Un plan quadrillé PAGE PAGE PAGE
 

Plan D. Busson et V. Charlanne. Cliché IGN Photothèque Nationale - 1999.
  Les voies principales

Parmi les grandes artères de Lutèce, certaines existent encore. Il s’agit essentiellement de voies cardinales comme le cardo maximus de la rue Saint-Jacques, le cardo du boulevard Saint-Michel et le cardo de la rue Valette. Sur la rive droite, on retrouve le cardo maximus de la rue Saint-Martin et un autre cardo rue Saint-Denis.
Les voies décumanes ont été presque totalement effacées de la topographie parisienne actuelle. Certaines ne reprenaient pas exactement les lignes de la grille fondatrice, ce qui montre que les urbanistes antiques adaptaient de façon empirique le schéma de la ville. Ainsi le decumanus dit de l’Ecole des Mines est légèrement décalé au sud d’une petite dizaine de mètres. Vers le nord, le decumanus supposé longer les thermes de Cluny parallèlement au boulevard Saint-Germain n’est pas séparé du decumanus de la rue des Ecoles selon le module de 300 pieds mais en est distant de 400.

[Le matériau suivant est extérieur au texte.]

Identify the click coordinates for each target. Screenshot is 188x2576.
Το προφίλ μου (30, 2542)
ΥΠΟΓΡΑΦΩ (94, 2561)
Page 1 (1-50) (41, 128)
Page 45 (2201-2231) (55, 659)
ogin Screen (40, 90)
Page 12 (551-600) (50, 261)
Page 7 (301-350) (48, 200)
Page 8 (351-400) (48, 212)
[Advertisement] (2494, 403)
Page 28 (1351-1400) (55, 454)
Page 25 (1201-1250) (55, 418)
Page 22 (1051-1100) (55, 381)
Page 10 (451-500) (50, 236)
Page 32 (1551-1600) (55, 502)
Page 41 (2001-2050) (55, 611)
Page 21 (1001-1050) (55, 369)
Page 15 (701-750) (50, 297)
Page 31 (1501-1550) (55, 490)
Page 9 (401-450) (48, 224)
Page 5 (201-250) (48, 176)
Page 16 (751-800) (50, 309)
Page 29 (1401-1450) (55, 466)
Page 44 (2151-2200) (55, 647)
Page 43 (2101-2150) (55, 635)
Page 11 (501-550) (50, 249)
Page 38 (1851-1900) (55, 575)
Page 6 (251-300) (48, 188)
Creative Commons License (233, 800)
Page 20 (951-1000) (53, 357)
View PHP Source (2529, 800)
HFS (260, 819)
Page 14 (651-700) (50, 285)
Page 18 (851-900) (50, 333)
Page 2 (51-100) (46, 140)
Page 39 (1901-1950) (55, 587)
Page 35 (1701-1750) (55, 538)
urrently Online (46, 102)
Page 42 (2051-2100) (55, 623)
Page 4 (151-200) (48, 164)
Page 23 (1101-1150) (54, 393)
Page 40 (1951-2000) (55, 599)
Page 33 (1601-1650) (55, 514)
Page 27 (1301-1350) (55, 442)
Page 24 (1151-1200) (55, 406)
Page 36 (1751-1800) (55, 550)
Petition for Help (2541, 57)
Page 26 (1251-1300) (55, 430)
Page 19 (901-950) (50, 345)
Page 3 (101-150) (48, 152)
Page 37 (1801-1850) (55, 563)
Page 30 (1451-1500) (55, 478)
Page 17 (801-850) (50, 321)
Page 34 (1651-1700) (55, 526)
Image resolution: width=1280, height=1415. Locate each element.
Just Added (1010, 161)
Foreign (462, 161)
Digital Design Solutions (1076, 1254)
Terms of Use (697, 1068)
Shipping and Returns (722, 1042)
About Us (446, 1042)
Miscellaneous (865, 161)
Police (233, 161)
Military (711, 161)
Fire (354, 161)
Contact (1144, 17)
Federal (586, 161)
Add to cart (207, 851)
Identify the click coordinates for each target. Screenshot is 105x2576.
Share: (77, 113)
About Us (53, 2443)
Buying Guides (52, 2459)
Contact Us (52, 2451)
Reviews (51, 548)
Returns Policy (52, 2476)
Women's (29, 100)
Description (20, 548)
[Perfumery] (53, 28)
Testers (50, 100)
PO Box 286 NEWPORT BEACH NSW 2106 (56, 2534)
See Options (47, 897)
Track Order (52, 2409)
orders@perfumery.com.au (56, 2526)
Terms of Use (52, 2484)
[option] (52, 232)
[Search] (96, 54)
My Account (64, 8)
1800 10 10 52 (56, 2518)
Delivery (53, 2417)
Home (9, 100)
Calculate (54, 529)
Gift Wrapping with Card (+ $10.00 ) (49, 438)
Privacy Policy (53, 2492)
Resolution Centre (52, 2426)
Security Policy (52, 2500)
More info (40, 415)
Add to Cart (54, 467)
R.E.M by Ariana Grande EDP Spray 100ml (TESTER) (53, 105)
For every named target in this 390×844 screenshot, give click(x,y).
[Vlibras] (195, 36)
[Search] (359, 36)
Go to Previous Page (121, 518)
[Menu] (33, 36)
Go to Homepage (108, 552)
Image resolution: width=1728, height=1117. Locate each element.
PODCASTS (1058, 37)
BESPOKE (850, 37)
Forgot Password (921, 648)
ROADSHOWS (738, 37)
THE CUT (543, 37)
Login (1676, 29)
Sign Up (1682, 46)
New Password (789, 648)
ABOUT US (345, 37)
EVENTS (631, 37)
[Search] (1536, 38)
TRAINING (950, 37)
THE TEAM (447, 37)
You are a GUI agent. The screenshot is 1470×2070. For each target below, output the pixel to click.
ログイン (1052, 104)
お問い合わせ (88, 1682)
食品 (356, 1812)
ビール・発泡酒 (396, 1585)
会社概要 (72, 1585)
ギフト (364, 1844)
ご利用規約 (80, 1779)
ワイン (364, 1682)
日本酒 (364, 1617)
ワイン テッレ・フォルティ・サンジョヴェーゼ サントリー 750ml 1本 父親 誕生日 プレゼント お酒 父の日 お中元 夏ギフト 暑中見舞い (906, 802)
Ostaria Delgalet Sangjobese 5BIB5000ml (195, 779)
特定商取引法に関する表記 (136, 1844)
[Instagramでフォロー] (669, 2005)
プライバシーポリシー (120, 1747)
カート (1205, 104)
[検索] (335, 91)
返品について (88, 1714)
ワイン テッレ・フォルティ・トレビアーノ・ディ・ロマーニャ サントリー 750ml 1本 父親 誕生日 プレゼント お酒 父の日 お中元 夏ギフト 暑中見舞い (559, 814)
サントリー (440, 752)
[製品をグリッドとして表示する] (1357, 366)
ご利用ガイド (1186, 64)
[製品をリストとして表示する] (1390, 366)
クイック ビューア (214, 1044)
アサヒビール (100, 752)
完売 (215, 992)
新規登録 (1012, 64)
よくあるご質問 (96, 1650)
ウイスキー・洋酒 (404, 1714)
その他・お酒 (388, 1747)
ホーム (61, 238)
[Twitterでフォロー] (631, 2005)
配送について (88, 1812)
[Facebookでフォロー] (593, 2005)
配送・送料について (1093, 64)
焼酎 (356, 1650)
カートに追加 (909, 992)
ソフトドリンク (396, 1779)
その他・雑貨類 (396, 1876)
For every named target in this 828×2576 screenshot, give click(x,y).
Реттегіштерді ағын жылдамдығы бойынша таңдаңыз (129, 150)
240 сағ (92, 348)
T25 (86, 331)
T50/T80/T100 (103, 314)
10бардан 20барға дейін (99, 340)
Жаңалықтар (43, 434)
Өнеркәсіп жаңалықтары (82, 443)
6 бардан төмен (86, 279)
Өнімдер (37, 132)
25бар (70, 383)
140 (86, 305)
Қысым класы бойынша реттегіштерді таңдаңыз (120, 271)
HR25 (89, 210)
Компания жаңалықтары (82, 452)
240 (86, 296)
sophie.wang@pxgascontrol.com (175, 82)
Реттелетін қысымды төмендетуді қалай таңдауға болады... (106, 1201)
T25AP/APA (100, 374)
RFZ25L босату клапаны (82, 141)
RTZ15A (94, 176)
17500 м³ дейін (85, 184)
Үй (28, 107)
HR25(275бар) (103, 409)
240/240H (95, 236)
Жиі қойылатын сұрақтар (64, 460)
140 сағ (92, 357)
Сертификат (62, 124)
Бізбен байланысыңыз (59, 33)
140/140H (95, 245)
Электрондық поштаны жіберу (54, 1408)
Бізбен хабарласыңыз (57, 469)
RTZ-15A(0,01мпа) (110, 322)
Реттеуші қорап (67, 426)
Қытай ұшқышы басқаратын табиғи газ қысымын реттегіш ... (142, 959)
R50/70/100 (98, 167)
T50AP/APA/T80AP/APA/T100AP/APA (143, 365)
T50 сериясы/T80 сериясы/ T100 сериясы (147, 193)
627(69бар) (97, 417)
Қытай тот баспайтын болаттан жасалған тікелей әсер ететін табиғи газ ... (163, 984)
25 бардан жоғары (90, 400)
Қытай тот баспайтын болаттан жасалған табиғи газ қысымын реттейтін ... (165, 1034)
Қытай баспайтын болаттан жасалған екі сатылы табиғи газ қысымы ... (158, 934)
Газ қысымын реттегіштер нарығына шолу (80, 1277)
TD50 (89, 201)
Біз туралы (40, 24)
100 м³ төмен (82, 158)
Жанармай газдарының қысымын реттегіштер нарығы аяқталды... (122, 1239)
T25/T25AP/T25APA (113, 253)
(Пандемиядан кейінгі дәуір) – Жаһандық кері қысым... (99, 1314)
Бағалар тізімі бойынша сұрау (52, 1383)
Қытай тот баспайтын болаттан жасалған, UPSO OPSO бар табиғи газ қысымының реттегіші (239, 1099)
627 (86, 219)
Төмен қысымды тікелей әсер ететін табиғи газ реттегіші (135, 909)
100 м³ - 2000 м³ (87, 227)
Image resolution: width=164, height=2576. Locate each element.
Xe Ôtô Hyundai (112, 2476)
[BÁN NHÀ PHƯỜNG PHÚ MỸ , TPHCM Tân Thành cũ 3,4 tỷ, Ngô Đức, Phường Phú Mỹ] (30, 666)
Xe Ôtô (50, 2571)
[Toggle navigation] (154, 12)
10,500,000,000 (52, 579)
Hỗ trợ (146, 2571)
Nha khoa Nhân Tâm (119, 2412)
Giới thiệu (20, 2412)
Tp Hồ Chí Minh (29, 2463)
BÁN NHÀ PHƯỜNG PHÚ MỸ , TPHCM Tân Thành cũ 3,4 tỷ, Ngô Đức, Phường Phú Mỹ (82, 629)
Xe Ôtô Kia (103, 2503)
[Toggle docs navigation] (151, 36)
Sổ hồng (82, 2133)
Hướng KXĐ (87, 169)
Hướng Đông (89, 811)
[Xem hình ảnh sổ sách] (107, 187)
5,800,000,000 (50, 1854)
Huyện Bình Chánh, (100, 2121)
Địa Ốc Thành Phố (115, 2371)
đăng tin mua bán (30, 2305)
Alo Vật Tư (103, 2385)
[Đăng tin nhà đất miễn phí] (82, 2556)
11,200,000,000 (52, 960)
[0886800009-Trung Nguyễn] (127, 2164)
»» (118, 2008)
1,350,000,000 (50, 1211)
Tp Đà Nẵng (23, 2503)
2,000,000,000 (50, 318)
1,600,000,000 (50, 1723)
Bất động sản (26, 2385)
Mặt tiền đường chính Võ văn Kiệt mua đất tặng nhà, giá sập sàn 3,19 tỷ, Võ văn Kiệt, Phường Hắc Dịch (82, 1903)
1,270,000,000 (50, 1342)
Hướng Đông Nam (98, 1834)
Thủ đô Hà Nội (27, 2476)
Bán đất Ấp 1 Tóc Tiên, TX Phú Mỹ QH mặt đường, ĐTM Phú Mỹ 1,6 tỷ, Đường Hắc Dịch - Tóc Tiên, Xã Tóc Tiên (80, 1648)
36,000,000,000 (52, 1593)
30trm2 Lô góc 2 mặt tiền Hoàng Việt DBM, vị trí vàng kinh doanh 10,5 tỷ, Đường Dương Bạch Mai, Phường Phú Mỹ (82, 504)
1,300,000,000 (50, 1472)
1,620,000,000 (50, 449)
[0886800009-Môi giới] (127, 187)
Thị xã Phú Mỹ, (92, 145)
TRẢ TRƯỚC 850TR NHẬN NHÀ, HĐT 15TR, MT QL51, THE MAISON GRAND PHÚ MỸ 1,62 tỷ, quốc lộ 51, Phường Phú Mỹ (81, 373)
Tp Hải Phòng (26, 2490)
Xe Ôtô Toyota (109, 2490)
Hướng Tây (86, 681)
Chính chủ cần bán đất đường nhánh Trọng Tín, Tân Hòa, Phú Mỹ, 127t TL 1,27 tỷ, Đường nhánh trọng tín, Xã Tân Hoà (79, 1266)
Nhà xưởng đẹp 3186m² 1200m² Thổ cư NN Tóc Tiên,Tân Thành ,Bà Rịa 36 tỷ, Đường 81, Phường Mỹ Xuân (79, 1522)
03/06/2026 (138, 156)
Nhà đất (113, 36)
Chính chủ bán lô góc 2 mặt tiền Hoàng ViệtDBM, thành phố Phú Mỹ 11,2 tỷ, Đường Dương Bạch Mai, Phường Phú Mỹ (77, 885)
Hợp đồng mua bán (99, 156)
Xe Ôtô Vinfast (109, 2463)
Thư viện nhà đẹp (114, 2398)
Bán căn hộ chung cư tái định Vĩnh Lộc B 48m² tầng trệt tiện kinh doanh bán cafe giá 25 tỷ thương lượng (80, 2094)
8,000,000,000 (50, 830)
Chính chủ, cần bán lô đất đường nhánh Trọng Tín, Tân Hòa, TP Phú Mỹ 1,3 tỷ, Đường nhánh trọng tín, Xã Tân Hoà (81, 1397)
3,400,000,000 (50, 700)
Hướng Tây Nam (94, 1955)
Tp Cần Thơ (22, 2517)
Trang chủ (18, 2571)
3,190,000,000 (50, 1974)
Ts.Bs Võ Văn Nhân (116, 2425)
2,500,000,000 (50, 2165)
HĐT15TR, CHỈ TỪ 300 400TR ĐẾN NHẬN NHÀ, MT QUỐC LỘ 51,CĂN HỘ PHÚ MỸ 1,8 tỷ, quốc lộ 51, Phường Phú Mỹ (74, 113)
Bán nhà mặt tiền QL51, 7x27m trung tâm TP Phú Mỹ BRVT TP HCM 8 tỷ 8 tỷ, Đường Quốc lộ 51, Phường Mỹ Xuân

Les adaptations au schéma orthonormé

Il existe aussi des rues en biais par rapport au quadrillage mais qui participent néanmoins du schéma urbain. Ainsi, l’axe formé par la rue de la Sorbonne et la rue Victor-Cousin limite, à l’est, les thermes de Cluny dont un côté fait juste 300 pieds, et aboutit, au sud, à l’entrée du forum. Or cette dernière est décentrée par rapport au grand côté du monument : la rue a été adaptée en conséquence.
Une via transversa partant du point zéro de la ville pour rejoindre la voie de Melun présente un cas similaire : son tracé correspond à la diagonale parfaite d’un rectangle de deux modules et demi sur trois. Cette route, sans doute très importante car elle reliait en fait la capitale des Parisii à l‘Italie en passant par Melun et Lyon, avait donc été prévue dès la construction de la ville antique.